Collected data:
- Opening Delimiter -
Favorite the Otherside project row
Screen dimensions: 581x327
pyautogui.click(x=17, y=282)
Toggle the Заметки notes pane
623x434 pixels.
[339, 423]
- Closing Delimiter -
Task prompt: Repeat all of the data shown above, exactly as it appears.

Response to this exercise:
Favorite the Otherside project row
Screen dimensions: 581x327
pyautogui.click(x=17, y=282)
Toggle the Заметки notes pane
623x434 pixels.
[339, 423]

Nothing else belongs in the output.